The oldest bond in the world dates from December 10, 1624; pays €13.61 of interest a year. From the FT via The Browser.
Worth your time
Ben James on Fusion. Can’t wait to read the rest of his guides.
Some thinking on how companies get penalized for trying to be more sustainable by the Green Beauty Community. I do think that one reaction to the backlash on greenwashing has been some companies pulling back from talking about what they’re doing.
My coding stack as of December 2024 looks like this:
I keep a running Google doc that functions roughly like a PRD:
What’s the product — what’s the vision, where does it stand today, what am I building towards
What’s the current project — e.g., set up a system for taking a pdf, extracting the text, and then organizing it in a way that’s useful to the rest of my app
What’s part of the current project am I working on — at the moment, squashing a bug related to super large files
Any files that I can’t upload directly to the Claude project (e.g., my prisma database schema)
I have this connected to a Claude project so it stays synced.

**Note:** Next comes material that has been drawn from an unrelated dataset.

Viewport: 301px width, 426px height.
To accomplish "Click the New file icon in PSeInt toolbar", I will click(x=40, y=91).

In this Claude project, I’ve got the ~5-10 most critical files for the project at hand also uploaded.
In my Claude project, I’ve got some background information about my tech stack (e.g., NextJS app, I’m using yarn, not npm, I’m on a mac) and some guidance (I want you to challenge my thinking rather than flatter me; ask questions if you have them; I prefer simple solutions).

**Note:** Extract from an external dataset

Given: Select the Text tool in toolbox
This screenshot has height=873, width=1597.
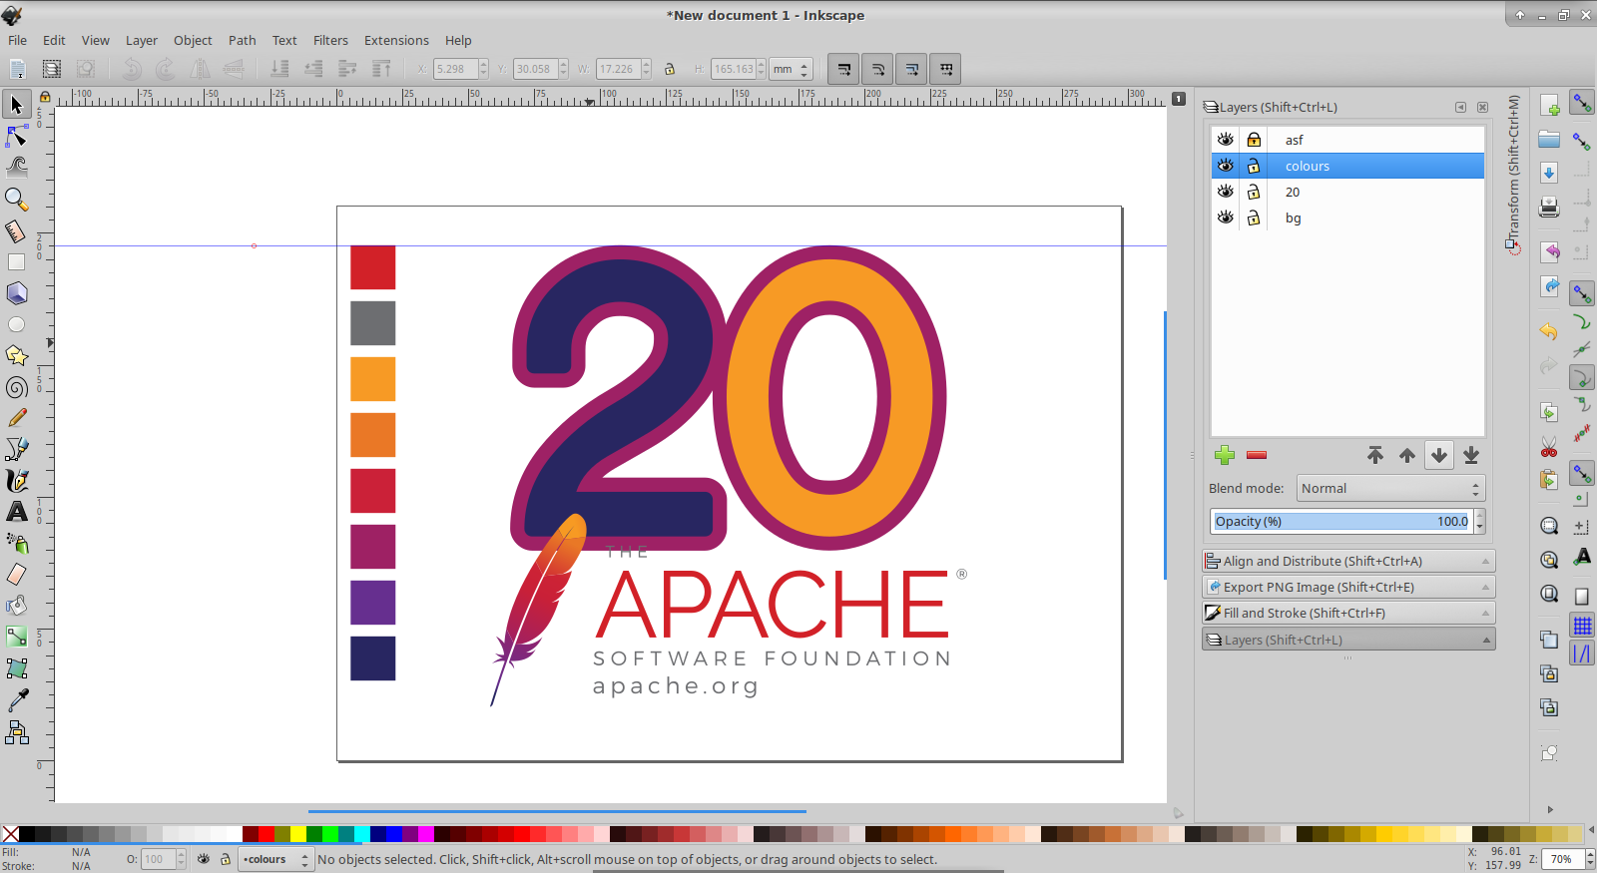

I sit down and start chatting with Claude on whatever I happen to be working on (at the moment, uploading PDF files and extracting key data). I chat through different considerations and then create or update a file. I’m using Cursor as my text editor, but really only rarely using the AI features at this point as I was running into too many places where it would spiral off and start making changes I didn’t need and couldn’t follow. Claude feels better at staying on the task at hand. I probably won’t re-up my subscription when it’s done.

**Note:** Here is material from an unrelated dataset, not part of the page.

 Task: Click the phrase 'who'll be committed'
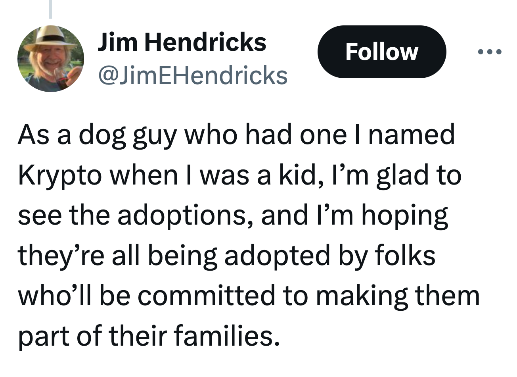click(x=146, y=296)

I usually code in 2-3 hour blocks. When one of these blocks is ending, I ask Claude to summarize what we’ve been working on:
What we accomplished today
What the next steps are
What the 5 most important pieces of context would be for them to get started again
I then paste this into my Google doc and I’m done for the day, picking back up at the beginning the next day.
The first part of the book was too dense for me. But when the book gets into how the Montessori classroom works, the role of the child and the role of the teacher, it really shines. It is a continuous struggle for me not to expect my children to behave as adults.
Some gems:
Children are taught to speed up their performance by an emphasis on completing a task or test accurately within a fixed time. The young child has, in his own view, all the time in the world. And he needs this time. And he needs this time. The number of perpetually harassed mothers who tell their children to stop dawdling and get it finished, whether ‘it’ be supper or dressing, is legion.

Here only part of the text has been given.